(Task directions): Across all the entries, how many lines hold "Switch"? Answer with that number and nothing else.

(Excerpted records):
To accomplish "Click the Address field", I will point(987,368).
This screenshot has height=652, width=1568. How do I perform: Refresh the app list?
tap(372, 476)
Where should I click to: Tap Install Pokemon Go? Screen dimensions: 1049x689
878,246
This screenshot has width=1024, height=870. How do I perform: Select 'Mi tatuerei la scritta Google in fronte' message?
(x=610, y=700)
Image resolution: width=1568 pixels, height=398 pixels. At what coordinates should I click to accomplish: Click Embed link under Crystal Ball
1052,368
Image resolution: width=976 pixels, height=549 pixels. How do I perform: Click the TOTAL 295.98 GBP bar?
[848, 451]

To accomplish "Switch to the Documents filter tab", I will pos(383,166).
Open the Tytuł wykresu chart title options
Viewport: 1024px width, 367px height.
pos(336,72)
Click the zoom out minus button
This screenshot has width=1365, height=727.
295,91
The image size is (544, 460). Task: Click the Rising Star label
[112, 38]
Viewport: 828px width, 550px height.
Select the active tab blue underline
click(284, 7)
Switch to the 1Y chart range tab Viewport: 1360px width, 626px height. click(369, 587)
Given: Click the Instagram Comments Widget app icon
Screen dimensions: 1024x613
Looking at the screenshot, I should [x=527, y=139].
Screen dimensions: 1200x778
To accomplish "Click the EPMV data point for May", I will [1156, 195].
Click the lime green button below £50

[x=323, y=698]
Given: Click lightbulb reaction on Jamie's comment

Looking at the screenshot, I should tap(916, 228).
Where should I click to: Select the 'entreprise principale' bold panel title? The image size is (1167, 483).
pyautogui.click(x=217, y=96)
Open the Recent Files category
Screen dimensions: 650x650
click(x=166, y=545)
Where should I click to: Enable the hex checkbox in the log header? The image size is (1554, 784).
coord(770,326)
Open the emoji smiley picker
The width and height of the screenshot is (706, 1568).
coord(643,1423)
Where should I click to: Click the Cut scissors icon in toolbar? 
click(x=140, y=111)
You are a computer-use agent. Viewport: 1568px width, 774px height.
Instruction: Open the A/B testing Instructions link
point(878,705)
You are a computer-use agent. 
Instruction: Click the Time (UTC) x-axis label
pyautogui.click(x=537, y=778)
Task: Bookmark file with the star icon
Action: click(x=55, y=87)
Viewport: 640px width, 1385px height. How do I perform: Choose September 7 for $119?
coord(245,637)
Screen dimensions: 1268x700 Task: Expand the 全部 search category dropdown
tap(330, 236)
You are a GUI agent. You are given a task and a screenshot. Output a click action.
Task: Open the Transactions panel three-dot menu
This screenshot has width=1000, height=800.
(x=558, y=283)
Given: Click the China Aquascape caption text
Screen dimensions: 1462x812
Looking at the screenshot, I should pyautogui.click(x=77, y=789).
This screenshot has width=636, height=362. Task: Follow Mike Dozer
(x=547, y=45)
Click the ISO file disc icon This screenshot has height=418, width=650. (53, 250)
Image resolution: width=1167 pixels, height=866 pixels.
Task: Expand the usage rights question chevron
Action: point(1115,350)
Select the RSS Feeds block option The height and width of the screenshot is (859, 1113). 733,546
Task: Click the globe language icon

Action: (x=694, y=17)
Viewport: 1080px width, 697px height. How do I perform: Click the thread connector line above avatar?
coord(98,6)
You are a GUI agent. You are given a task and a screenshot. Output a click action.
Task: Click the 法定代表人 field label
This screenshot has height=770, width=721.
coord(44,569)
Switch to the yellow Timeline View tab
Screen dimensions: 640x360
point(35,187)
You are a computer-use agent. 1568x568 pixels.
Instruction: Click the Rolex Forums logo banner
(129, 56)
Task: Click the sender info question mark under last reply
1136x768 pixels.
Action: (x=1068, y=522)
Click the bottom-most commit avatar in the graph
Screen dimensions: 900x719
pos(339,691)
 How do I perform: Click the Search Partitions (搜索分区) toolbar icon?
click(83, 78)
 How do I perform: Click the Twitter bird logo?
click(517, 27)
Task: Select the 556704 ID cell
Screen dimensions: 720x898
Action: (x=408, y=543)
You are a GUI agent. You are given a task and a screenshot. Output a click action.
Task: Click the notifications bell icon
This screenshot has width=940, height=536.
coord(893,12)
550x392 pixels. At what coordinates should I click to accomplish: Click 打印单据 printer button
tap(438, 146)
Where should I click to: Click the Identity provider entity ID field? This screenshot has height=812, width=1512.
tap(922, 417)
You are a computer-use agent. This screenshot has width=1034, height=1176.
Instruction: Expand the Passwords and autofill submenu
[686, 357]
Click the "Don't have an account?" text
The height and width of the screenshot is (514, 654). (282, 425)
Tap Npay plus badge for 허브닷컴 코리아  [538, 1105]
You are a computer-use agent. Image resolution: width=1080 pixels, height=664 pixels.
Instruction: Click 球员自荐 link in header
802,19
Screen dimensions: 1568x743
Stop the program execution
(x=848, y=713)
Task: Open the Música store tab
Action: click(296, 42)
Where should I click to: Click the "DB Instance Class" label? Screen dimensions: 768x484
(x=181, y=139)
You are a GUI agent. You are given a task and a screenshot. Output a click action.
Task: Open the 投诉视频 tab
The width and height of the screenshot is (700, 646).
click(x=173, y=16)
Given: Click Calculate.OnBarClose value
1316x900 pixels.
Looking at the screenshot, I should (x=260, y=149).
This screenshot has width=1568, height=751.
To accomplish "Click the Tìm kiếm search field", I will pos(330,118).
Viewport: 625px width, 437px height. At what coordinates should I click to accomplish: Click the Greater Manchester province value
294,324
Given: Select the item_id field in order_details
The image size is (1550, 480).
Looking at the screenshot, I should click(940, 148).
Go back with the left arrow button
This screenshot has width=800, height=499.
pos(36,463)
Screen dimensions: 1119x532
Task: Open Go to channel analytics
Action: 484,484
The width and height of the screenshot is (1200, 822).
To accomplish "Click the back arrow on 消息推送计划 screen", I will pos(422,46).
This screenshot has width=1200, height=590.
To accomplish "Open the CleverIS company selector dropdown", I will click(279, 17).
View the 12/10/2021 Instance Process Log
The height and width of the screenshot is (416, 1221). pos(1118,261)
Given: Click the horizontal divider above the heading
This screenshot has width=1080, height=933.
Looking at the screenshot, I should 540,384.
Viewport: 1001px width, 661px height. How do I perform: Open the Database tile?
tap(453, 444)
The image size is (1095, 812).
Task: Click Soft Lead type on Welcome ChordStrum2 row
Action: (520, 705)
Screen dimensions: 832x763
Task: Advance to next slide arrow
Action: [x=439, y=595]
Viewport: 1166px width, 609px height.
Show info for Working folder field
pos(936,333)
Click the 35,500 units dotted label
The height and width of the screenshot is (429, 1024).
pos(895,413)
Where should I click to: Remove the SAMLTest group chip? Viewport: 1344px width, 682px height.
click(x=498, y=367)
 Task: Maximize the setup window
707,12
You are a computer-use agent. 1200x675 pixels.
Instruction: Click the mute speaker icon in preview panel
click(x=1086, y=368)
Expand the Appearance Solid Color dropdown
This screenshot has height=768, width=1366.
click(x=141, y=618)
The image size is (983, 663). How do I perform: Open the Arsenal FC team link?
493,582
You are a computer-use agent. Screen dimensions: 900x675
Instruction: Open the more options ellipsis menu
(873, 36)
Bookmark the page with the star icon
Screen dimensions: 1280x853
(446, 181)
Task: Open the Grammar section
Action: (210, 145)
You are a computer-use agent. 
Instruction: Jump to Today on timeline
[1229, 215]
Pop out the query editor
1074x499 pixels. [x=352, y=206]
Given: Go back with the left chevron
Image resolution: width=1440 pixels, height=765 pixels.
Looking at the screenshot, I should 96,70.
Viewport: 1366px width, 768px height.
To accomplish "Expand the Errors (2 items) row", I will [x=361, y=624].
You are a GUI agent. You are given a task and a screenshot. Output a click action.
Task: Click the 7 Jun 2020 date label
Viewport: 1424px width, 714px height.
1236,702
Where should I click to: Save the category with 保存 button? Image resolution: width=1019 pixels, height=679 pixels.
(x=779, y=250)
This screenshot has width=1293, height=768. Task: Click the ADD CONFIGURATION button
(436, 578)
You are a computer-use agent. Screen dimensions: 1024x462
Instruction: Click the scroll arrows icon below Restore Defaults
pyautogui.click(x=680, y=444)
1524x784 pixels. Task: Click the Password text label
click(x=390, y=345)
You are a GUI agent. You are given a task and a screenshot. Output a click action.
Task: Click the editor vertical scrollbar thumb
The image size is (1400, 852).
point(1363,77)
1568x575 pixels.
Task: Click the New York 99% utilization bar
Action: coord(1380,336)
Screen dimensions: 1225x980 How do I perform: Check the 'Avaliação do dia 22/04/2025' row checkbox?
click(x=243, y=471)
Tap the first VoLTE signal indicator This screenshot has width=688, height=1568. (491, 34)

(Completed exercise): 3